Bruce LaBruce’s Pierrot Lunaire: Dreimal sieben Gedichte aus Albert Girauds ‘Pierrot lunaire’ (“Pierrot Lunaire: Three times Seven Poems from Albert Giraud’s ‘Pierrot lunaire’”) opens with the lead, played by Susanne Sachsse dressed as a hyper-futuristic version of a Neukölln teenage boy, making out with his girlfriend, Maria Ivanenko, dressed as a Jem and the Holograms’ Misfit, for what seems like eons. At least the costumes by Zaldy were fetching enough. Until the onstage band begins to play, you wonder whether it will ever end, but fortunately, during the rest of the close to one hour play, nothing else stays in one place for too long (not even gender) and if you blink, you’ll miss out on being exposed to the fun.
Pierrot Lunaire is Bruce LaBruce’s modern retelling of the 1912 melodrama by Arnold Schönberg, itself a selection of 21 poems from Albert Giraud’s French poem cycle of the same name. Judith Butler would have a field day with this copy of a copy – its all about gender with a typical Freudian touch. LaBruce creates a kind of fashionable reminder for us that Freud’s influence is still with us and even more so today, post the queer theory explosion of the 1990s.
The star of the show is undoubtedly (and accordingly billed as) Susanne Sachsse – who imprinted herself on all of us as Gudrun in LaBruce’s The Raspberry Reich and as LaBruce’s muse – as she jumped, ran, shrieked and chopped her voice through the 21 poems in German all over Vera Rubenbauer’s dark, sharp and industrial stage set. She takes the manic man with reverse castration anxiety to levels of teenage angst impressive for someone cast as a mother in 2001. Her character’s search for a cock of his own (after being “exposed” by his girlfriend’s father as not a “real” boy) takes us through the machismo, forgive-the-pun cockiness of youth, then despair, then deviousness and violence and finally triumph. This is all handled with the kind of humor one would expect from a Bruce LaBruce production.
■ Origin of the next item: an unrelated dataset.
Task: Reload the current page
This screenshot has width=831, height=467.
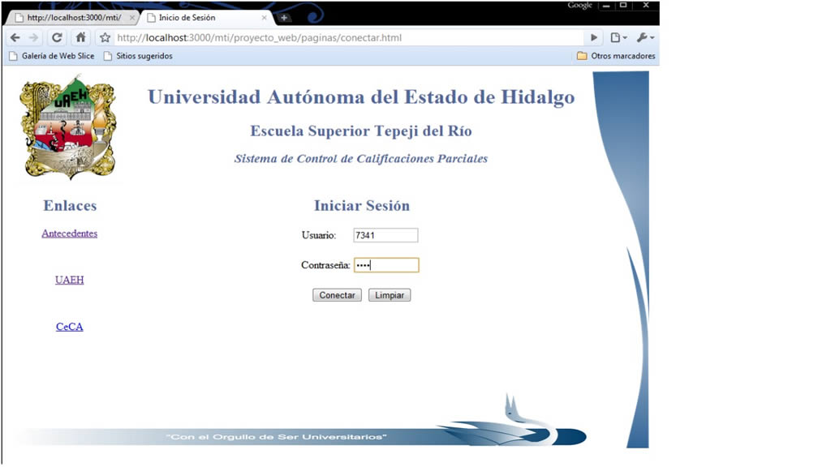Action: 57,37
Sachsse’s character is accompanied by Luizo Vega, a hard-bodied and talented dancer dressed (at first) in rubber, who becomes/is the lead’s shadow self as a kind of imagined ultimate man. Vega moves elegantly and is certainly eye-candy. In a theater full of gay men, he makes for a tempting distraction, but again, Sachsse steals most of the show, save for some rather exposed moments.
The play delivers on a visual and intellectual level in a charming, colloquial way. It’s something that’s thoughtful and executed with depth, but can definitely just be taken in as an evening’s entertainment.
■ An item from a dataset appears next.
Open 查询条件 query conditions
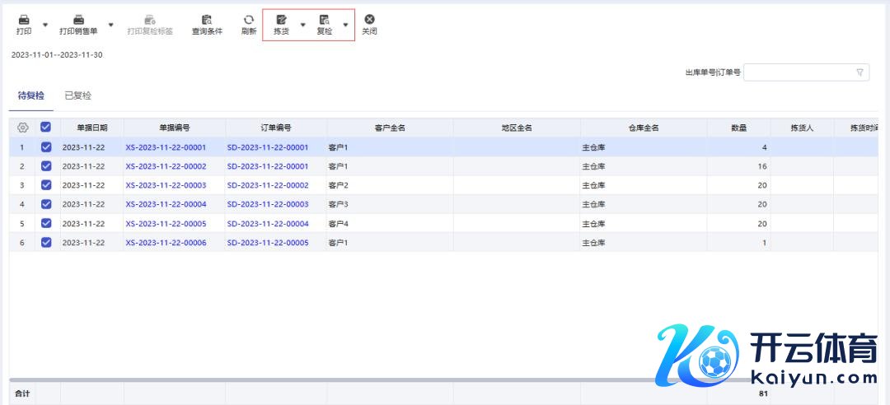 coord(207,20)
Words to the (un)wise though – the play is in German and is accompanied with brief surtitles high overhead that act like intertitles in a silent film. They are sparse and important but not a direct translation, so the audience might never be sure when to pay attention to the screen and therefore might miss something. Subtitle reading on film is much easier.
And those on the main floor of HAU should think strategically, if they can, about where they sit… the big payoff could end up looking like a censored black bar if the person in front of you is slightly too tall – you’ll be searching for a cock of your own as well.